Il ne manquerait plus qu’ils viennent toucher à nos superbes illustrés
anciens ! Mais, on ne vous rassurera pas, chers lecteurs, en vous
déclarant qu’ils ont déjà essayé. Ne voilà-t-il pas qu’un de ces êtres
répugnants a prétendu vouloir jeter son dévolu sur Le Buffon des
Enfants, de Lorioux au prétexte confondant de gratuité qu’on y
mentionnait le mot « enfant ». Devant cette casuistique de bac à sable,
nous avons rétorqué que Buffon y était également mentionné et que nous
ne nous sentons pas tenus d’accueillir tous les descendants de ce
coco-là pour complaire à une éthérique lubie ou un l’on ne sait quel
droit qui a bien dû être aboli. Parce que, arrêtez-moi si je me trompe,
Buffon, c’est bien Ancien Régime et Compagnie, non ?
On s'est retenu d’appuyer la réplique par quelques taloches. On ne sait
pourquoi, certains parents semblent tenir à leur clone-en-moins-bien.
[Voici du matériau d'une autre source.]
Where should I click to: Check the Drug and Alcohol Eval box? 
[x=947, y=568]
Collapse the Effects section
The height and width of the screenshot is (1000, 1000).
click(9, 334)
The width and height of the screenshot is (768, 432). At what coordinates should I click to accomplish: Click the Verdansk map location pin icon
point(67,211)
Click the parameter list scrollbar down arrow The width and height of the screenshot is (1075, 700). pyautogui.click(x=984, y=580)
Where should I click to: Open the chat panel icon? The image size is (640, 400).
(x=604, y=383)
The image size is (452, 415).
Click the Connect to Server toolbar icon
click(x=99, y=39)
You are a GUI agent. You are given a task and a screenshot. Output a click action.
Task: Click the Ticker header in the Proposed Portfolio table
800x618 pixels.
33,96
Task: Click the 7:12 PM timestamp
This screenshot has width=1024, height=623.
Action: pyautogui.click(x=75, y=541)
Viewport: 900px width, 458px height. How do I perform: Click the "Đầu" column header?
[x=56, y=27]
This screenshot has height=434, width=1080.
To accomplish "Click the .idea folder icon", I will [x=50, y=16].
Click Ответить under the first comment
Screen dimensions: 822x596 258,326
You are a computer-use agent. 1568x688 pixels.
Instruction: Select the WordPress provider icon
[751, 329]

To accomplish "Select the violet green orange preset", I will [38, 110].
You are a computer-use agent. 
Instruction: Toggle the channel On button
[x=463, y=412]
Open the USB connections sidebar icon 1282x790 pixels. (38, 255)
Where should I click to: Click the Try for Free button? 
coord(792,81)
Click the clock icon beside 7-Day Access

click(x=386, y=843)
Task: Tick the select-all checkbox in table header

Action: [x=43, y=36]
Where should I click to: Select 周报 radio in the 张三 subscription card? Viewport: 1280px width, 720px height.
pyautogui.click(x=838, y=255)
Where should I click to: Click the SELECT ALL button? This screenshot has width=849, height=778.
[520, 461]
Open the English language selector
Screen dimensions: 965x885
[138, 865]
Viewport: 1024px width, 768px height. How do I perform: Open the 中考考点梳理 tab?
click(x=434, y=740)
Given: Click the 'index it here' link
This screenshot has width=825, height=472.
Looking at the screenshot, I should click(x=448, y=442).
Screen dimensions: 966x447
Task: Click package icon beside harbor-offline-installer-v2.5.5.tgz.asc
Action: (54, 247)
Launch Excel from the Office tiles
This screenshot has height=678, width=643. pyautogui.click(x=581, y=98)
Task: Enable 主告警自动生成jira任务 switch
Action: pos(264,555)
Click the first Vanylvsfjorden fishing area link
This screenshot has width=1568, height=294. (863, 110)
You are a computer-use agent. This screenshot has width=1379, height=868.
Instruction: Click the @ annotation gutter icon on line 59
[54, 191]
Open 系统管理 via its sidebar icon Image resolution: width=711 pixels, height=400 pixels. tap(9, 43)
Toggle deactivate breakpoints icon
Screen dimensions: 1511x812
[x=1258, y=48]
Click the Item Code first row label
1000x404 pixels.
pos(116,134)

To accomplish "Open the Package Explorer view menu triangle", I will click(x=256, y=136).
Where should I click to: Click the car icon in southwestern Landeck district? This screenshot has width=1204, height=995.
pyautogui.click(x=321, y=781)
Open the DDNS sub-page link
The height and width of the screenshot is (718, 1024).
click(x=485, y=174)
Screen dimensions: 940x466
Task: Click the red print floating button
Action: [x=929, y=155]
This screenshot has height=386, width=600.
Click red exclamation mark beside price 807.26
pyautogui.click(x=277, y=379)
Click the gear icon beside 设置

Ceux-là se froissent dès que l'on marque une preuve d'attention
ordinaire à leur descendance, songeant peut-être que l'on saura
convertir ces brutes à coups de mignardises. Espoir béât. Remarquez,
ces créatures pernicieuses déteignent sur les adultes. Il suffit de
faire une station sur les bancs qui entourent les terrains de jeux pour
se rendre compte de cette régression. Qui peut tenir longtemps devant
les prudhomismes puériculteurs de ces chaisières ? Et attention si vous
vous mettez à parler de choses intelligentes… On sent bien qu’en haut du
toboggan on vous guette du coin de l’œil ! Tout à coup on se dit que
tout peut arriver, du genre
Le Village des Damnés ou
L’Invasion des Profanateurs de Sépultures. Quelque chose de terrible et d’angoissant. Alors on rentre précipitamment et l’on rouvre le bouquin de Lorioux et on regarde.
Et l’on respire un peu, on a mis le verrou.
Lorioux est l’un des illustrateurs appréciés du Tenancier. Il tomba sur
cet exemplaire à la librairie où il travaillait comme salarié. Un client
qui le recherchait ne s’était pas manifesté. Il l’ouvrit par une sorte
de curiosité désœuvrée, il le rouvre désormais par passion.
Et dire que l’on prétendit mettre cela dans la main des enfants !
Le Tenancier rigole.
Le Buffon des Enfants
Textes de Bernard Roy
Illustré par Félix Lorioux
Marcus - 1945
Ce billet acerbe — mais justifié — a été publié en mai 2009 sur le blog Feuilles d'automne.